■ Your task ■
Please give back only the lines in the stretch from the one containing "524x291 pixels. Task: Click the Delete button" through the one containing "Open the serif", substituting "Remove button" for "Delete button" and leaving everything else unchanged.

■ Supplied data ■
►
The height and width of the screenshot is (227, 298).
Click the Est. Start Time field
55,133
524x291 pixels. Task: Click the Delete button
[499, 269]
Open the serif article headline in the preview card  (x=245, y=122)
◄
►
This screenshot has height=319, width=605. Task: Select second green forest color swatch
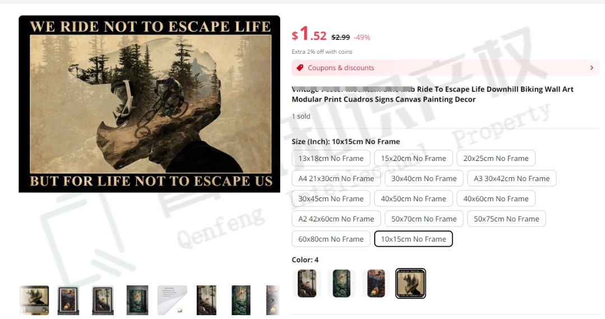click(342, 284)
◄
■ Correct response ■
524x291 pixels. Task: Click the Remove button
[499, 269]
Open the serif article headline in the preview card  (x=245, y=122)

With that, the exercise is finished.